Bayrampaşa’da Kürtçe Müzik Dinleyen Aileye Polis Şiddeti: Hamile Kadın Erken Doğum Yaptı.
İzmir’de kurumlar Demokratik siyaset, kültürel çoğulculuk ve birlikte yaşama iradesi için mücadele çağrısı yaptı.
İstanbul Bayrampaşa’da, araçlarında Kürtçe müzik dinleyen bir aile, görevli olmayan polislerin video çekimine itiraz edince gözaltına alındı. Gözaltı sırasında bir çocuk, yaşlı bir kadın ve 7 aylık hamile bir kadının da aralarında bulunduğu yurttaşlara ağır şekilde şiddet uygulandığı belirtildi.
Hamile kadın fenalaşarak hastaneye kaldırıldı ve acil sezaryenle doğum yaptı. Kafasında darbe tespit edilen bebek kuvöze alınırken, anne yoğun bakımda tedavi altına alındı. Aile bireylerinin vücutlarında da çok sayıda darp izi bulundu.
Olay, kamuoyunda büyük tepki topladı. Demokratik kurumlar ve hak savunucuları, Kürtçe müzik dinledikleri için işkenceye uğrayan aileye yönelik şiddetin derhal soruşturulmasını ve sorumluların açığa alınmasını talep etti.
Bayrampaşa’da yaşanan polis şiddetine karşı İzmir’de kurumlar bir araya geldi ve Türkan Saylan Kültür Merkezi önünde basın açıklaması yaparak olayı protesto etti. Demokratik siyaset, kültürel çoğulculuk ve birlikte yaşama iradesi için mücadele çağrısı yapıldı. Katılımcılar, ” Yaşasın halkların eşitliği”, “İnsanlık onuru işkenceyi yenecek”, “İşkenceci polis hesap verecek”, “Susma haykır ana dil haktır”, “Susma haykır halklar kardeştir” sloganlarını attı.
Basın açıklaması metnini KESK Dönem Sözcüsü Bülent Karakaş okudu. Açıklamanın tam metni şöyle:
“BASINA VE KAMUOYUNA
Kürtçeye Yönelik Saldırı, Halkların Birlikte Yaşama İradesine Yöneliktir!Barışın ve Demokratik Toplumun Düşmanı Irkçılığa Sessiz Kalmayacağız!
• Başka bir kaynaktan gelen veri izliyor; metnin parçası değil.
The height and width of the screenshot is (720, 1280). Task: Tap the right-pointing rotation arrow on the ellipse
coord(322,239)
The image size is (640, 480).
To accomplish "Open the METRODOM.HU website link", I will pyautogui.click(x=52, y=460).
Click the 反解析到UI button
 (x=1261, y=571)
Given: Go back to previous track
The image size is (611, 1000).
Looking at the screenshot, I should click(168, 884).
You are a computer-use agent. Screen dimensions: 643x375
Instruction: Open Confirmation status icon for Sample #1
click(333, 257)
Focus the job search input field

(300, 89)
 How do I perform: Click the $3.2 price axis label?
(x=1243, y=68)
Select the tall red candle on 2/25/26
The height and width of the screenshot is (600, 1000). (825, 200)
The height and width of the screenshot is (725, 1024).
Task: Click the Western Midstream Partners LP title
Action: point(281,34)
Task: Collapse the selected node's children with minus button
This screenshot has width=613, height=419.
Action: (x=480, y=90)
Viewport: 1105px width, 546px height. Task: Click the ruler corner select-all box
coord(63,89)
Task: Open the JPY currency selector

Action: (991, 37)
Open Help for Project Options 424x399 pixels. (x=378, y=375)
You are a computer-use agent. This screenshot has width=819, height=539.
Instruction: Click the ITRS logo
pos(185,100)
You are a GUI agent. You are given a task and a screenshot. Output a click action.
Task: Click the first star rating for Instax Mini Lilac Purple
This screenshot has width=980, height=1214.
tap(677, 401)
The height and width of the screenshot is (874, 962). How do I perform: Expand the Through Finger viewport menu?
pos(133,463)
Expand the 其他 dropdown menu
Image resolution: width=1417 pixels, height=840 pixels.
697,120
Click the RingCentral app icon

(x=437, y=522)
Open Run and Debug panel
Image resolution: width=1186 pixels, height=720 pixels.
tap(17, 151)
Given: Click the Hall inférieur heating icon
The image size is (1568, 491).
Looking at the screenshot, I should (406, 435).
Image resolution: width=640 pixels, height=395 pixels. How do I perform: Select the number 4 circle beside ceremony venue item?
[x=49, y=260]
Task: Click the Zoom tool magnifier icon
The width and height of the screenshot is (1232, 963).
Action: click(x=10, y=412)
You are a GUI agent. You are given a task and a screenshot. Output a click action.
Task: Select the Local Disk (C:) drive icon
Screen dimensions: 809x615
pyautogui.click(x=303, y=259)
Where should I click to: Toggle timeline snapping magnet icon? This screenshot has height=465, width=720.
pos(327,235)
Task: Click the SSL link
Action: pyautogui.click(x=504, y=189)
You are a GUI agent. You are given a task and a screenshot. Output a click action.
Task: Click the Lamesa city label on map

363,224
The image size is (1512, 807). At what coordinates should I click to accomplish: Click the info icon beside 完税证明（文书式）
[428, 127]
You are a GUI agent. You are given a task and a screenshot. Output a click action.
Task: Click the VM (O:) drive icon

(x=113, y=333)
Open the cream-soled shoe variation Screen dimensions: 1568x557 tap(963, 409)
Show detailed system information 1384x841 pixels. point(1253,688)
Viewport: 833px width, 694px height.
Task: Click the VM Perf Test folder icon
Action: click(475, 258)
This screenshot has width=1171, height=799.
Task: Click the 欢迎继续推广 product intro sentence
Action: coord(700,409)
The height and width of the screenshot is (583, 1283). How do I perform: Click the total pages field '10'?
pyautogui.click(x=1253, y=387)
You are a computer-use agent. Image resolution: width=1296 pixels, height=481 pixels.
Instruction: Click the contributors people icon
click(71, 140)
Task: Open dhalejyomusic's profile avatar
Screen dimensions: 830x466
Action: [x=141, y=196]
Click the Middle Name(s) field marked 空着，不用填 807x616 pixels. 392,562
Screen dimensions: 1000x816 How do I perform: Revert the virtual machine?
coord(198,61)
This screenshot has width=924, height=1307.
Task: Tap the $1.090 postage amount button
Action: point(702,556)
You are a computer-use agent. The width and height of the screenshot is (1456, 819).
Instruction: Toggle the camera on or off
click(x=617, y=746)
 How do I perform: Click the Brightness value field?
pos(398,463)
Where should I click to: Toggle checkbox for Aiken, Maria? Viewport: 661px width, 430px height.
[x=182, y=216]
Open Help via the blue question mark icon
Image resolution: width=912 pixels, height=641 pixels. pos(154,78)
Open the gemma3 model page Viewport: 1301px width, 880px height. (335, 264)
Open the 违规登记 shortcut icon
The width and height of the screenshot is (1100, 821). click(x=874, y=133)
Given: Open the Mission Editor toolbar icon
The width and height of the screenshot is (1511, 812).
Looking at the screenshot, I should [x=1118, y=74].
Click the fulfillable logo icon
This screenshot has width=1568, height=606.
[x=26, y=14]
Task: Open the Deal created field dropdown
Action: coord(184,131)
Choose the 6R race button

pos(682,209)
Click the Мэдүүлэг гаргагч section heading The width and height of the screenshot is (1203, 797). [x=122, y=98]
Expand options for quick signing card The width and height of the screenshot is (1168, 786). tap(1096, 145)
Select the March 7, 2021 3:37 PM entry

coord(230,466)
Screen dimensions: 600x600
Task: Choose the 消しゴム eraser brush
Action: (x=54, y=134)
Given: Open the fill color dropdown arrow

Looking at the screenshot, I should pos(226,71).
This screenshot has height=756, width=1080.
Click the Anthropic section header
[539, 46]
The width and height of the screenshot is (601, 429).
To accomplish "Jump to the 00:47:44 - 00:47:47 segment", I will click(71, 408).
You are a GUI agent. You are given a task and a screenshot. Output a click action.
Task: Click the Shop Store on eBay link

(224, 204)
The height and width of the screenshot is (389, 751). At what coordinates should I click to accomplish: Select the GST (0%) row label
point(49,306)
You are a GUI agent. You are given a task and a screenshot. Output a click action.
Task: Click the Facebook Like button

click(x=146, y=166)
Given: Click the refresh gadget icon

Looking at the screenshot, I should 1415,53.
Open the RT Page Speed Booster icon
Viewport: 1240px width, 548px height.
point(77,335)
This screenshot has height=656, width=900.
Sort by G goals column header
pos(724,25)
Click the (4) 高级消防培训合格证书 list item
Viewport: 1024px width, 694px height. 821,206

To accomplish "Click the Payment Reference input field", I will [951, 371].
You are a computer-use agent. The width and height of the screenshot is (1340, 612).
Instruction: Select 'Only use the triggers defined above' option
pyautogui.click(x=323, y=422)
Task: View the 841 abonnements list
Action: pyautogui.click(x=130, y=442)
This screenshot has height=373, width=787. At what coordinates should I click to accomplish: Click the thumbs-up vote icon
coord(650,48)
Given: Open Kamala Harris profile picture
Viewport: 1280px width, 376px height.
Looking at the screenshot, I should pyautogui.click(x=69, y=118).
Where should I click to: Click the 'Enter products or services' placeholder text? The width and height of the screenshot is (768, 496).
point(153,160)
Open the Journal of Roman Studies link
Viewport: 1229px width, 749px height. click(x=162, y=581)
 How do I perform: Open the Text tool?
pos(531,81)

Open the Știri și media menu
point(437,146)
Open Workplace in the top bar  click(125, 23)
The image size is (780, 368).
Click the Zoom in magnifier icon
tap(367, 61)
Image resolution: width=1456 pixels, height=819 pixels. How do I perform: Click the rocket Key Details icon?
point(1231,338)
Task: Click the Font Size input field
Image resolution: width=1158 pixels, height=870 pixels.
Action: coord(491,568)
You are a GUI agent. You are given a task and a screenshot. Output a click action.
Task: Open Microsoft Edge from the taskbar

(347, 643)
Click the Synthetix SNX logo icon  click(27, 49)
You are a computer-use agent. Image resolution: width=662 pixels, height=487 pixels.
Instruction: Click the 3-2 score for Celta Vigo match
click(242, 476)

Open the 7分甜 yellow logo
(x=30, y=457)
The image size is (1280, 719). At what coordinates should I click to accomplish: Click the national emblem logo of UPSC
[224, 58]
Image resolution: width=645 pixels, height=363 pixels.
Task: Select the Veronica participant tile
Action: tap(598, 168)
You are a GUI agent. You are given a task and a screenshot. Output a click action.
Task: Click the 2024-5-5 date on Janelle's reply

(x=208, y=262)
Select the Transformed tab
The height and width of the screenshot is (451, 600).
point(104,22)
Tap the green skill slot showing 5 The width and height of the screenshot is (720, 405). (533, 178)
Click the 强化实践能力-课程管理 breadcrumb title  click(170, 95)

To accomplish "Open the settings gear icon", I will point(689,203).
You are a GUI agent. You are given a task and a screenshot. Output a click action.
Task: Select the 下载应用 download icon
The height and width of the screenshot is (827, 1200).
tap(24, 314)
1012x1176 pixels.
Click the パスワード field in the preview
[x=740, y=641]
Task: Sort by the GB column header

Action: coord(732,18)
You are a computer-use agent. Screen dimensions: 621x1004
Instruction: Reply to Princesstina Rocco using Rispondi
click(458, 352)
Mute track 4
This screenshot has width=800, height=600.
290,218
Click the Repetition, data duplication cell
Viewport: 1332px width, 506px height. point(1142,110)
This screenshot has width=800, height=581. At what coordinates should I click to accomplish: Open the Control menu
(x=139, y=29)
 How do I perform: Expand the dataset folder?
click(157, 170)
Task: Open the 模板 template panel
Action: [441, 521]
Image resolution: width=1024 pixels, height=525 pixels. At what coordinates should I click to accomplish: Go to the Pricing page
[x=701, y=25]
13 Temmuz 2025 Pazartesi akşamı İstanbul Bayrampaşa’da yaşananlar; bu ülkede halkların eşitliğine, kültürel haklara ve en temelde barış içinde bir arada yaşama umuduna yönelmiş vahim bir saldırının ifadesidir.
Piknikten dönerken araçlarında Kürtçe müzik açtıkları için, görevli olmayan polis memurlarının kendilerini videoya almasına itiraz eden aynı aileden 10 kişi, polis tarafından darp edilerek gözaltına alınmıştır. Aralarında bir çocuk, yaşlı bir kadın ve 7 aylık hamile bir kadının da bulunduğu yurttaşlar ağır bir şekilde şiddete maruz kalmıştır. Aynı akşam çocuk kimlik tespitiyle serbest bırakılmış, bir kişi ifadesi sonrası salıverilmiş, hamile kadın ise fenalaşması üzerine hastaneye sevk edilmiştir. Gözaltındaki diğer 7 kişi 14 Temmuz günü Çağlayan Adliyesi’ne getirilmiş, 4 kişi adli kontrol talebiyle, 3 kişi ise tutuklama talebiyle sevk edildikleri Sulh Ceza Hakimliği’nden adli kontrol kararıyla serbest bırakılmıştır.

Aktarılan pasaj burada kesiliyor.